Prompt >> Write out each line below precisely, passing over the pictures.

Data extracted from a collection >>

- Opening Delimiter -

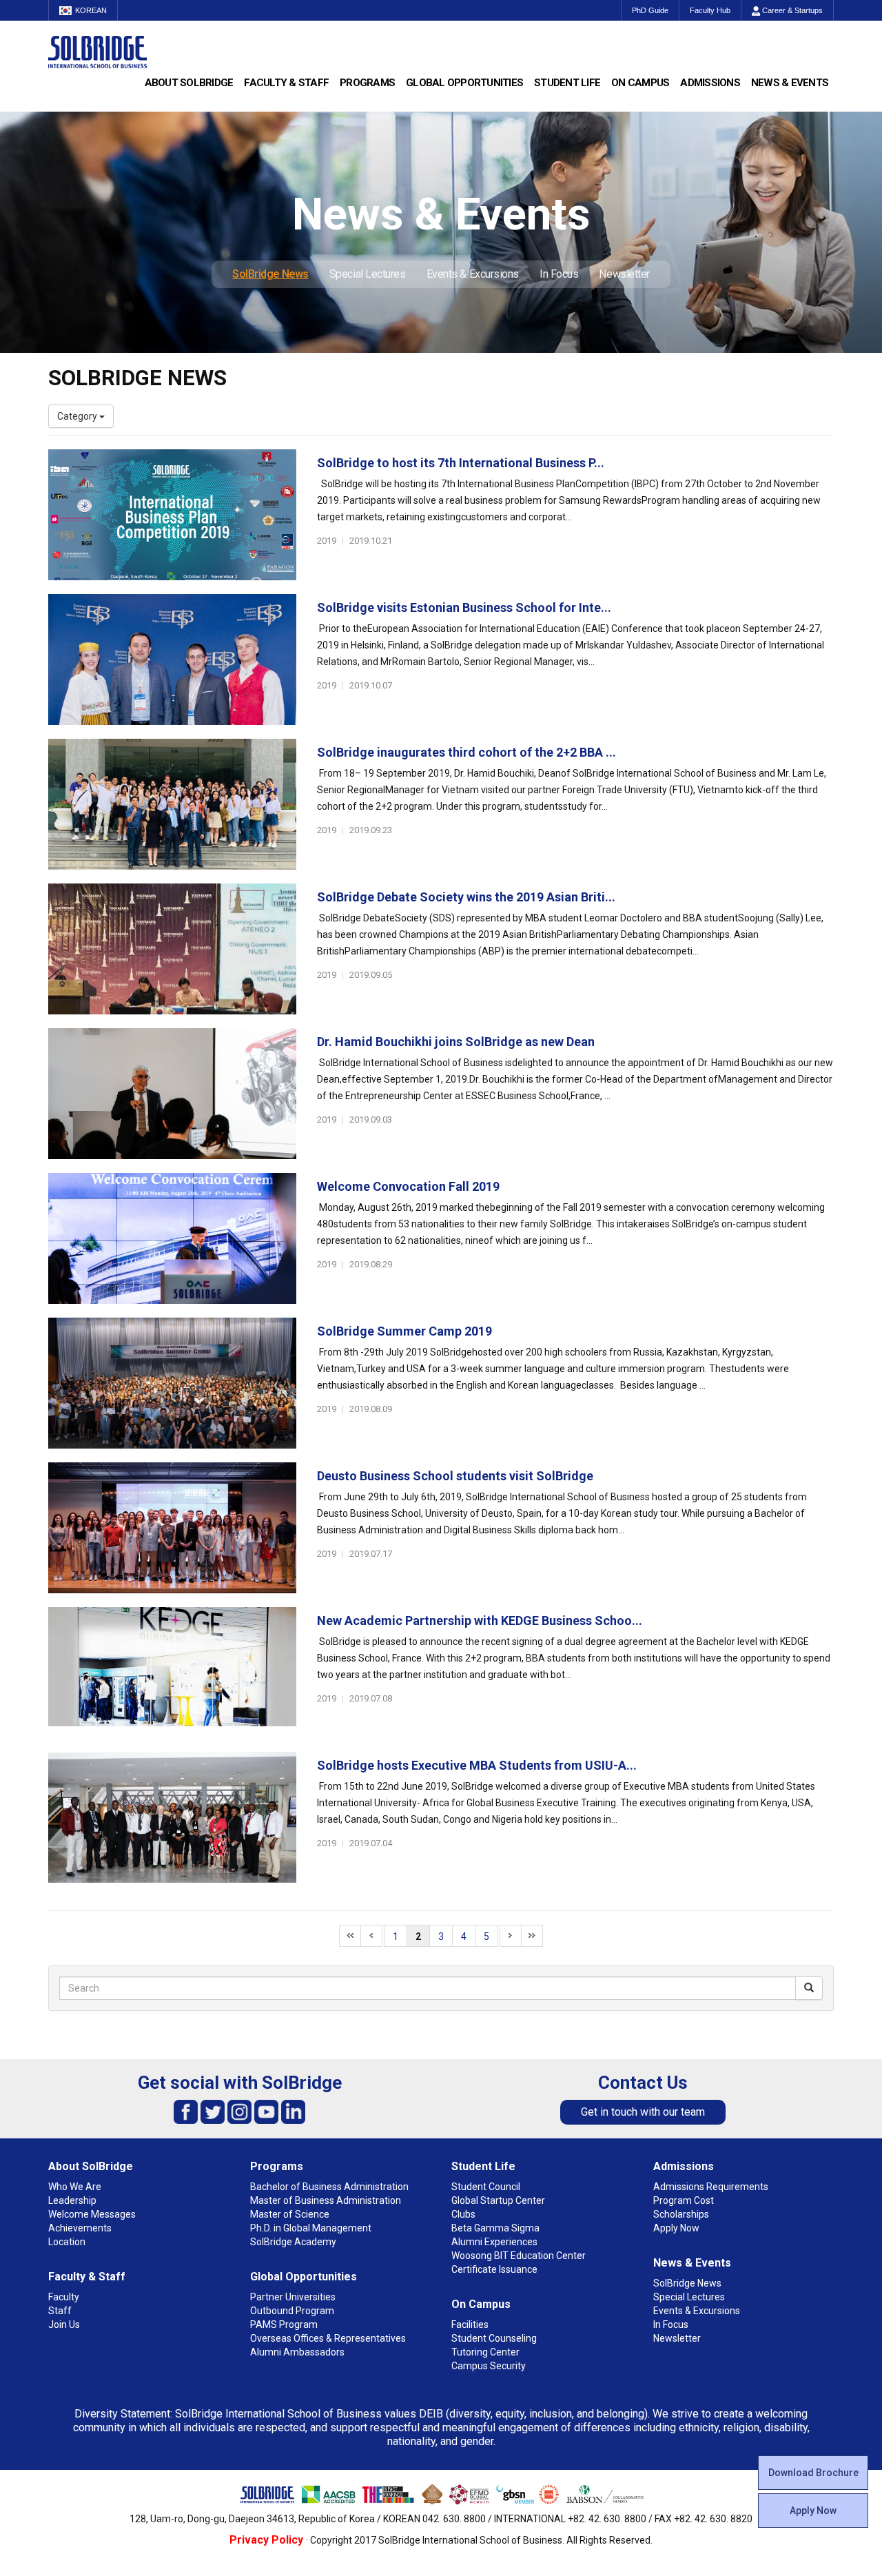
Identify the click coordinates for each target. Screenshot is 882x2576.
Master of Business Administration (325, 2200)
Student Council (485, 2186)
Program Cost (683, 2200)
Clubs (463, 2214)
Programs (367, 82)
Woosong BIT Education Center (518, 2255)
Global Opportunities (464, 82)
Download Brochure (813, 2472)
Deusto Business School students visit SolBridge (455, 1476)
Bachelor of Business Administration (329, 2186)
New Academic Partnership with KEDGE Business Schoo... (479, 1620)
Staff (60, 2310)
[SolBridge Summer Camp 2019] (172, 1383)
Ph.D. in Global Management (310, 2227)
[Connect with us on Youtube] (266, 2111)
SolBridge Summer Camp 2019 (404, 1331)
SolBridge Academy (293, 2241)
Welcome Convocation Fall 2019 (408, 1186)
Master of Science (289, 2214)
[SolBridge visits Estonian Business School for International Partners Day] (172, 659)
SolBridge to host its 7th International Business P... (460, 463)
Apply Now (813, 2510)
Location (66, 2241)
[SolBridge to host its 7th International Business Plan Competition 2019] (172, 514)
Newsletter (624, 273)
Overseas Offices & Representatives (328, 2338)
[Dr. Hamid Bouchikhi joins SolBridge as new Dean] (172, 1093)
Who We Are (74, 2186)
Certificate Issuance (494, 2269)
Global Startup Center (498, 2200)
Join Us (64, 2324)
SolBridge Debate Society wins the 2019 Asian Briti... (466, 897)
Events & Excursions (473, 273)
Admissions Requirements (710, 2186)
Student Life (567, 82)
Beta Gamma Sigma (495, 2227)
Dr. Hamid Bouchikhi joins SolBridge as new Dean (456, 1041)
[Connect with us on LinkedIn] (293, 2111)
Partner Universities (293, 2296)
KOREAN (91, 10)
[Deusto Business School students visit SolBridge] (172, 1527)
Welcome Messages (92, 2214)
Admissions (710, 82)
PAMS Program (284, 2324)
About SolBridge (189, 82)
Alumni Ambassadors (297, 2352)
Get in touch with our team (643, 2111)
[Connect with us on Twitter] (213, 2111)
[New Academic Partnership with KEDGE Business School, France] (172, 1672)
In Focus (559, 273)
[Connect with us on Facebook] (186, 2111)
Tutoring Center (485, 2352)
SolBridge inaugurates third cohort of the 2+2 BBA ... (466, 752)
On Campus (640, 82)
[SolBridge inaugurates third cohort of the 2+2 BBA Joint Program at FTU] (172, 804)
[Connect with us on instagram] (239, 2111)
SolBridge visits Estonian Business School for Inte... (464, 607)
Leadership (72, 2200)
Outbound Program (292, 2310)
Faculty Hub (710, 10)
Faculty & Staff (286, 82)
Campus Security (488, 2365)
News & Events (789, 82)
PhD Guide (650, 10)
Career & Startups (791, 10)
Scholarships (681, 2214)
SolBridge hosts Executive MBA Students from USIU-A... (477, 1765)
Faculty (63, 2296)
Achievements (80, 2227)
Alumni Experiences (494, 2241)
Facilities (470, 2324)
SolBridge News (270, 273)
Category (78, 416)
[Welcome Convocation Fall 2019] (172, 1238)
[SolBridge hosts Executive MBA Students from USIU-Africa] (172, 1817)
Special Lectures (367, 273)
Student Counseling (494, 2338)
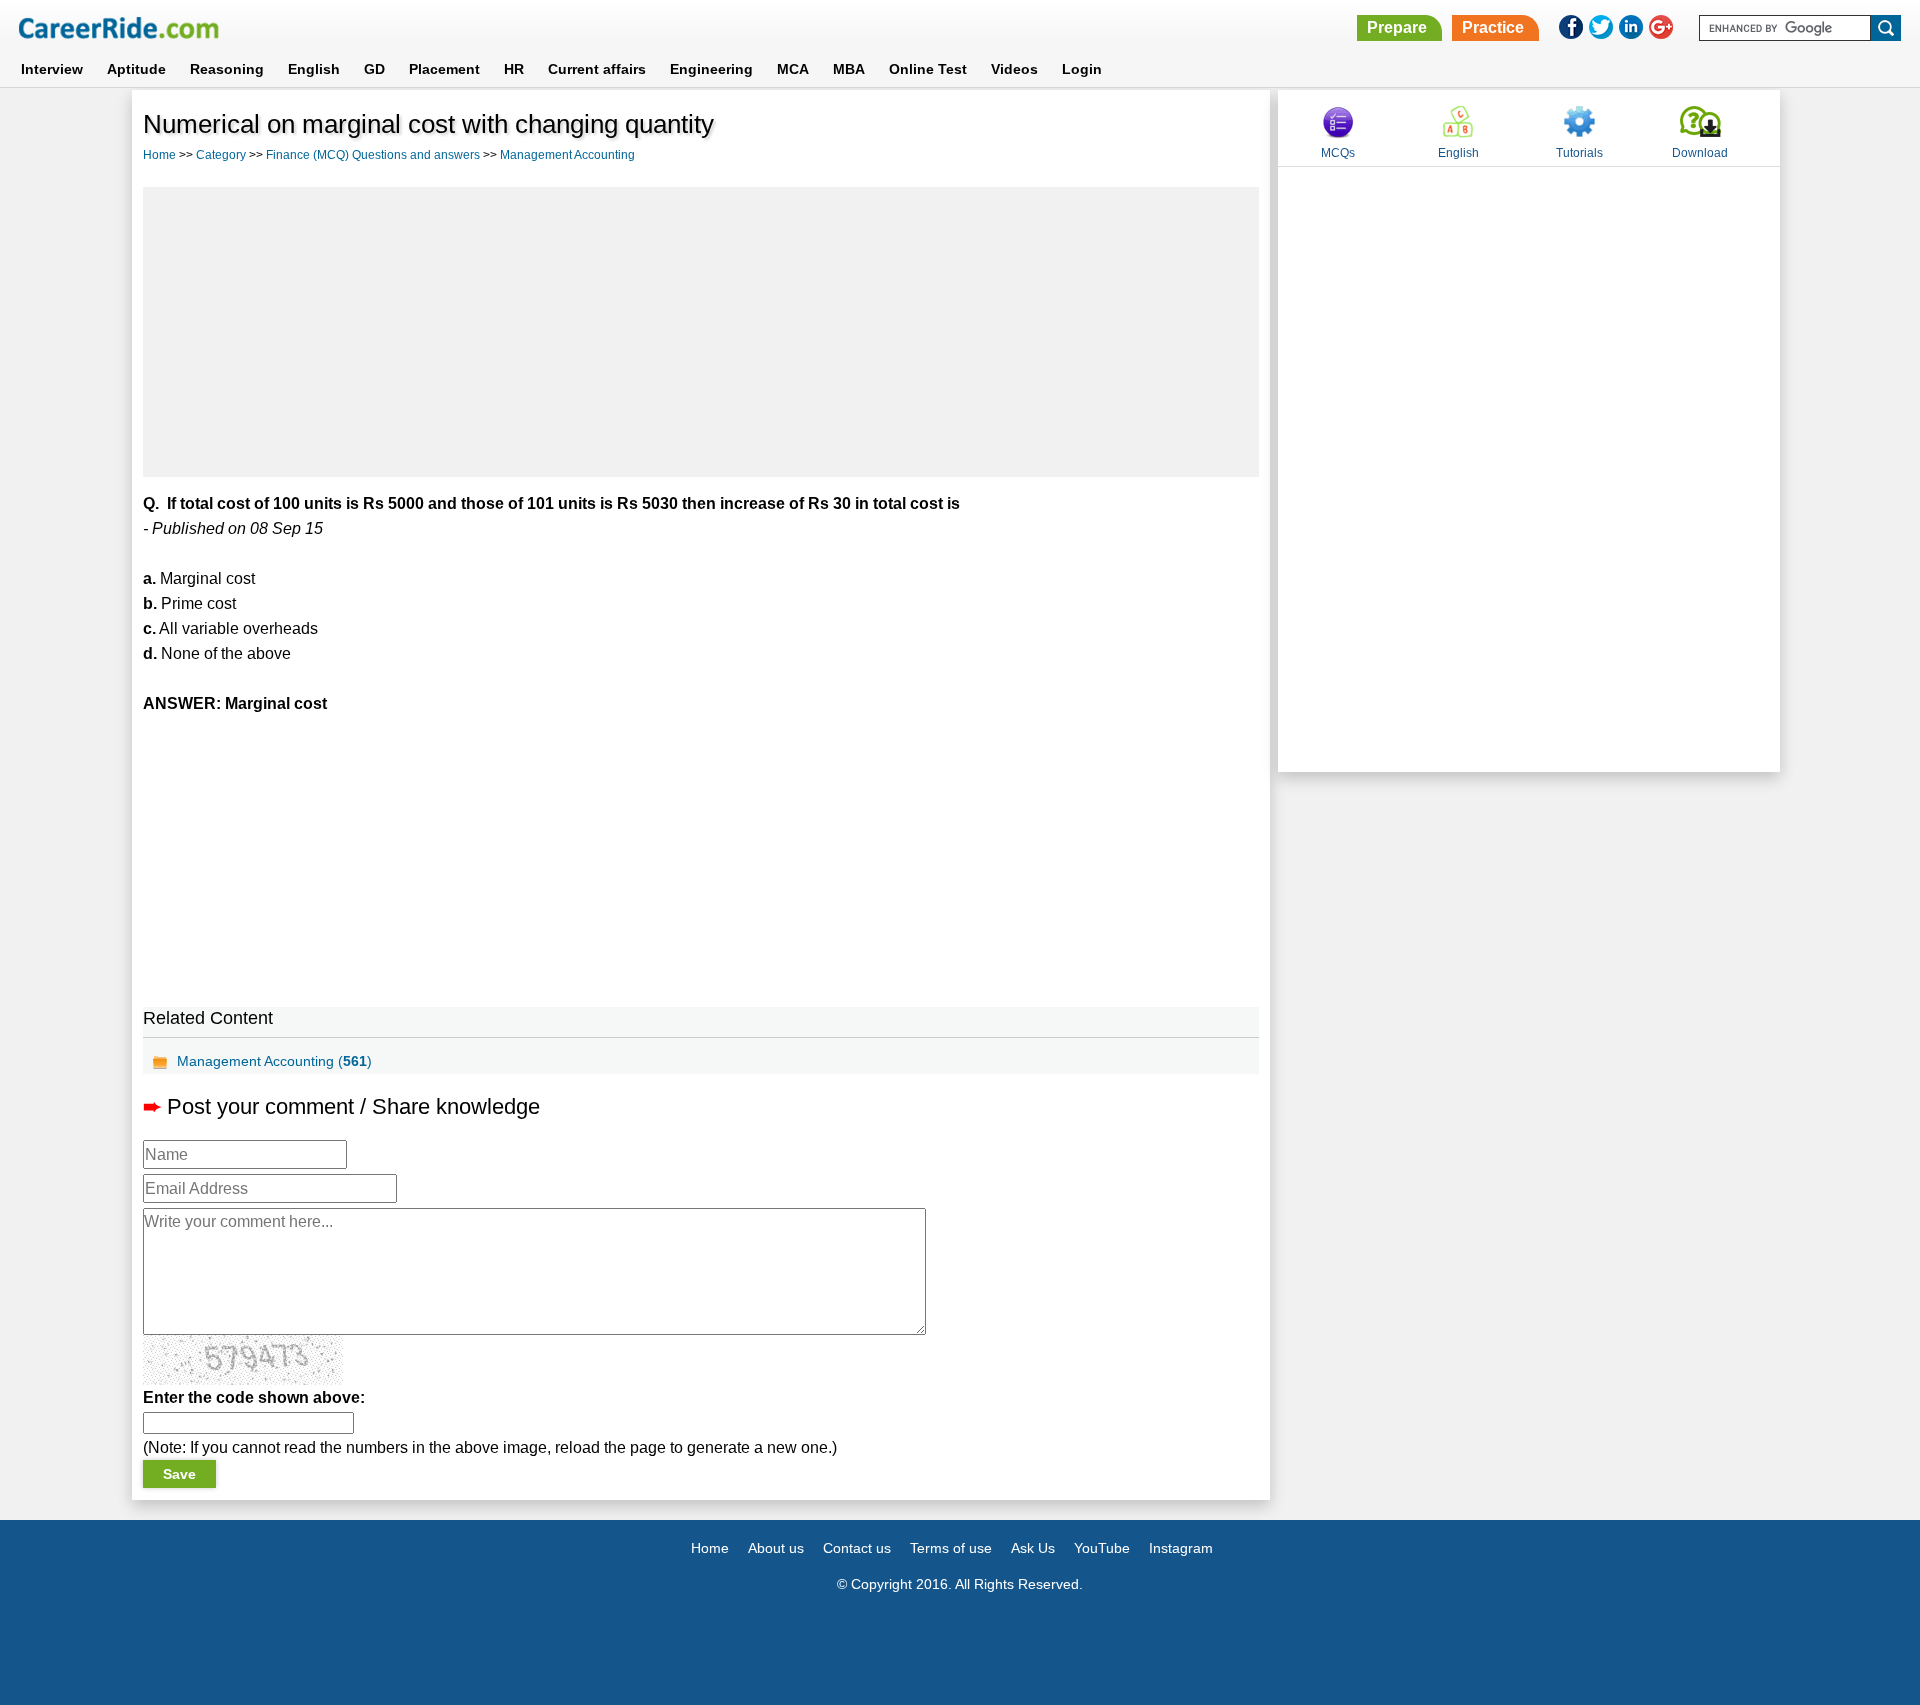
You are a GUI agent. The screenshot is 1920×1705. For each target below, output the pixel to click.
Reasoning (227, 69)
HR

- Closing Delimiter -

Task solution >>
Identify the click coordinates for each target. Screenshot is 882x2576.
Master of Business Administration (325, 2200)
Student Council (485, 2186)
Program Cost (683, 2200)
Clubs (463, 2214)
Programs (367, 82)
Woosong BIT Education Center (518, 2255)
Global Opportunities (464, 82)
Download Brochure (813, 2472)
Deusto Business School students visit SolBridge (455, 1476)
Bachelor of Business Administration (329, 2186)
New Academic Partnership with KEDGE Business Schoo... (479, 1620)
Staff (60, 2310)
[SolBridge Summer Camp 2019] (172, 1383)
Ph.D. in Global Management (310, 2227)
[Connect with us on Youtube] (266, 2111)
SolBridge Summer Camp 2019 (404, 1331)
SolBridge Academy (293, 2241)
Welcome Convocation Fall 2019 (408, 1186)
Master of Science (289, 2214)
[SolBridge visits Estonian Business School for International Partners Day] (172, 659)
SolBridge to host its 7th International Business P... (460, 463)
Apply Now (813, 2510)
Location (66, 2241)
[SolBridge to host its 7th International Business Plan Competition 2019] (172, 514)
Newsletter (624, 273)
Overseas Offices & Representatives (328, 2338)
[Dr. Hamid Bouchikhi joins SolBridge as new Dean] (172, 1093)
Who We Are (74, 2186)
Certificate Issuance (494, 2269)
Global Startup Center (498, 2200)
Join Us (64, 2324)
SolBridge Debate Society wins the 2019 Asian Briti... (466, 897)
Events & Excursions (473, 273)
Admissions Requirements (710, 2186)
Student Life (567, 82)
Beta Gamma Sigma (495, 2227)
Dr. Hamid Bouchikhi joins SolBridge as new Dean (456, 1041)
[Connect with us on LinkedIn] (293, 2111)
Partner Universities (293, 2296)
KOREAN (91, 10)
[Deusto Business School students visit SolBridge] (172, 1527)
Welcome Messages (92, 2214)
Admissions (710, 82)
PAMS Program (284, 2324)
About SolBridge (189, 82)
Alumni Ambassadors (297, 2352)
Get in touch with our team (643, 2111)
[Connect with us on Twitter] (213, 2111)
[New Academic Partnership with KEDGE Business School, France] (172, 1672)
In Focus (559, 273)
[Connect with us on Facebook] (186, 2111)
Tutoring Center (485, 2352)
SolBridge inaugurates third cohort of the 2+2 BBA ... (466, 752)
On Campus (640, 82)
[SolBridge inaugurates third cohort of the 2+2 BBA Joint Program at FTU] (172, 804)
[Connect with us on instagram] (239, 2111)
SolBridge visits Estonian Business School for Inte... (464, 607)
Leadership (72, 2200)
Outbound Program (292, 2310)
Faculty Hub (710, 10)
Faculty & Staff (286, 82)
Campus Security (488, 2365)
News & Events (789, 82)
PhD Guide (650, 10)
Career & Startups (791, 10)
Scholarships (681, 2214)
SolBridge hosts Executive MBA Students from USIU-A... (477, 1765)
Faculty (63, 2296)
Achievements (80, 2227)
Alumni Experiences (494, 2241)
Facilities (470, 2324)
SolBridge News (270, 273)
Category (78, 416)
[Welcome Convocation Fall 2019] (172, 1238)
[SolBridge hosts Executive MBA Students from USIU-Africa] (172, 1817)
Special Lectures (367, 273)
Student Counseling (494, 2338)
You are a GUI agent. The screenshot is 1920×1705. For each target below, output the pixel to click.
Reasoning (227, 69)
HR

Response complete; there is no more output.